In part b, we want to calculate the same variable. It's the change in the gravitational potential, but now we're going to choose our reference points, this arbitrary reference point to be somewhere else. So now what happens is we have the floor like this, we have the ball that's still 6 meters above the ground, but now what we're doing is we're sort of choosing this height here to actually be 0. This is where my y equals 0, and therefore, this is where my gravitational potential energy is going to equal 0. The ball is still going to fall 3 meters and so it's still going to end up at some height, but now we want to calculate the gravitational potential energy. Right? So what happens here, it falls to a height of y equals negative 3. So it's going to fall 3 meters, the Δy, the change is the same no matter how you set the numbers. So the change is still 3. And so we want to calculate the Δu. So now what happens is my Δu is going to be mg and then yfinal-yinitial. So what happens? We're just going to get 2 times 9.8 times negative 3, because what happens is we're going to get negative 3 minus 0. So that's our yinitial. So what happens here when you calculate this is you're going to get negative 58.8 joules again. So it turns out that in energy problems, whenever you're calculating the change in the gravitational potential, only the change in the heights is important. So you can choose your arbitrary reference point, your relative, you know, where y equals 0 to be wherever you want in the problem. That's actually not going to change what happens to your change in gravitational potential because it doesn't depend on the initial or the final height. What only matters is the difference between these two points right here. So the Δy was equal to negative 3 in both of the cases here, and so that's why we end up with the same negative of gravitational potential.
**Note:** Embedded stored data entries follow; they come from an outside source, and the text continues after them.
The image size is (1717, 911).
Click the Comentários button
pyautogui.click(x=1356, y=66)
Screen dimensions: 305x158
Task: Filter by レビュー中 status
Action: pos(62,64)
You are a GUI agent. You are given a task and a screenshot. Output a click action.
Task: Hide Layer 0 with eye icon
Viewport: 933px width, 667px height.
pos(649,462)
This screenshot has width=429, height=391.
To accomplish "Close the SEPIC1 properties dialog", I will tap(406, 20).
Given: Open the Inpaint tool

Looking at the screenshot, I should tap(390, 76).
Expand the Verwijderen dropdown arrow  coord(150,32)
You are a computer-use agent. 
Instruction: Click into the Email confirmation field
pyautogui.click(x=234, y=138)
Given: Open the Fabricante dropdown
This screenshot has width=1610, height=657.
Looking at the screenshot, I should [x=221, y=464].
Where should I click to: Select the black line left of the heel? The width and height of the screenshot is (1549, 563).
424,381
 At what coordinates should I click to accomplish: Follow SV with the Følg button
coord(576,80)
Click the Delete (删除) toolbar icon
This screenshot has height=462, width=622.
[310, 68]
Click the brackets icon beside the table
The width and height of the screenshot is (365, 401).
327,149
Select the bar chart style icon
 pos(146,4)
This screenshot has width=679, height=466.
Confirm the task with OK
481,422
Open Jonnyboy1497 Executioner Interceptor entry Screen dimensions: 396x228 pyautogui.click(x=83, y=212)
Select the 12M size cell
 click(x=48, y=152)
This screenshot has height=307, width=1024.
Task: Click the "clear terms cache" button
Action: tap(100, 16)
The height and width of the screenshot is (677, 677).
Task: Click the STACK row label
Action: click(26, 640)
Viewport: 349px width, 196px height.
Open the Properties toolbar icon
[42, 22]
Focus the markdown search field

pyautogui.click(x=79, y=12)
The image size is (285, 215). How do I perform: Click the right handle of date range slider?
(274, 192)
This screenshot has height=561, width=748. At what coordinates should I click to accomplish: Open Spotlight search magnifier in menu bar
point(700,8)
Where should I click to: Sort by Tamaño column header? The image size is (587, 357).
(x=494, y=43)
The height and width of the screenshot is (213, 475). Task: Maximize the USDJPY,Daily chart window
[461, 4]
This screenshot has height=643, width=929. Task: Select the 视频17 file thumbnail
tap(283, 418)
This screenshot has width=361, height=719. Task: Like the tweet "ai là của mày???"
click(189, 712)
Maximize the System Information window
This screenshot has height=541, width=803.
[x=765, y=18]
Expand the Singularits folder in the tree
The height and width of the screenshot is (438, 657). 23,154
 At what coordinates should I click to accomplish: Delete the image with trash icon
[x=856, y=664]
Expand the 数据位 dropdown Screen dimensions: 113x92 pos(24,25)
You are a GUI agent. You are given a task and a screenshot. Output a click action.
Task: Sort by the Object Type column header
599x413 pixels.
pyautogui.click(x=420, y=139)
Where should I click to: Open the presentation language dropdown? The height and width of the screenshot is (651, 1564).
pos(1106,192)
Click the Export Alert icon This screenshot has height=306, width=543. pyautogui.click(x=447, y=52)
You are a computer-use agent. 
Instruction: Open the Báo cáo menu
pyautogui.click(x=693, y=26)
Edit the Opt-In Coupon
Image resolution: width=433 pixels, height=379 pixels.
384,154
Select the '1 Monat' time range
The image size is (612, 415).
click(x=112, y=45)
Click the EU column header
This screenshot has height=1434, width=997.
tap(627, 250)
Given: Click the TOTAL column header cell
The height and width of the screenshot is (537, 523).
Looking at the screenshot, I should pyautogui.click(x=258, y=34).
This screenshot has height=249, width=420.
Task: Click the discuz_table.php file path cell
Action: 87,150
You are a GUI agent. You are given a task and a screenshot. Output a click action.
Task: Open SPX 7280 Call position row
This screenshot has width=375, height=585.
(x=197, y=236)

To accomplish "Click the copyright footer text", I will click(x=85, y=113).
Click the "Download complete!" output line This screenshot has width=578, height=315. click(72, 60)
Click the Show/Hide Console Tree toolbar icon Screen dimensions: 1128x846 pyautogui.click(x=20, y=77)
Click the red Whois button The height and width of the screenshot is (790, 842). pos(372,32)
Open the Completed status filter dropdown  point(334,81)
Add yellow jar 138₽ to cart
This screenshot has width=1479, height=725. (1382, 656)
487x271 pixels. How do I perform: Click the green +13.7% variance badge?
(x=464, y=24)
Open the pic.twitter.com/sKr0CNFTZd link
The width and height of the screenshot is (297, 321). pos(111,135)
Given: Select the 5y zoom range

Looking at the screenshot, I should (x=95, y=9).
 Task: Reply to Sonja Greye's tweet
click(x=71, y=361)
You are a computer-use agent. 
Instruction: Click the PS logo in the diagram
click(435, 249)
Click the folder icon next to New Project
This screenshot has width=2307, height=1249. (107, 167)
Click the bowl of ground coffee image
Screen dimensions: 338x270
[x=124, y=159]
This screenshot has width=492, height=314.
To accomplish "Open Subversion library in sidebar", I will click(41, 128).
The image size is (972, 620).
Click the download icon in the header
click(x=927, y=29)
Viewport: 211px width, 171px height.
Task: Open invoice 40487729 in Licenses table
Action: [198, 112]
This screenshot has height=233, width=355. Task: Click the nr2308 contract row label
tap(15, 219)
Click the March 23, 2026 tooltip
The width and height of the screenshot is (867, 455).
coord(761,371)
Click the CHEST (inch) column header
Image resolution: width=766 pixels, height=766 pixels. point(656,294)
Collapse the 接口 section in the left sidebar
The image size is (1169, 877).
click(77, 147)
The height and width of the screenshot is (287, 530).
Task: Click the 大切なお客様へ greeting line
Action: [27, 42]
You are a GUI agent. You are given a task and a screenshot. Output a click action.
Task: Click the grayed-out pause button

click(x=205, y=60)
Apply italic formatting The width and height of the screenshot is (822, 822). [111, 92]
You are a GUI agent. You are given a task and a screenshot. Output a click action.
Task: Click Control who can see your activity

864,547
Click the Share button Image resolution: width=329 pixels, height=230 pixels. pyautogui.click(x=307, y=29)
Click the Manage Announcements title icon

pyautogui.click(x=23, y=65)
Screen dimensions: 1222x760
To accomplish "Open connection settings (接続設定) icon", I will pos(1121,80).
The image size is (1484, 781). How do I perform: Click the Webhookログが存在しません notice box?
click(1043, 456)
So usually, one good rule of thumb is that if you know Δy, if you actually know the change in the height, you can set the ground level, right, where we set, you know, our ground level or our arbitrary reference point to be wherever you want, and that's where your ug is going to be equal to 0. Usually, what you want to do is you want to pick the lowest point of the problem because it's going to make your calculations a lot simpler. Alright. So that's it for this one guys. Let me know if you have any questions.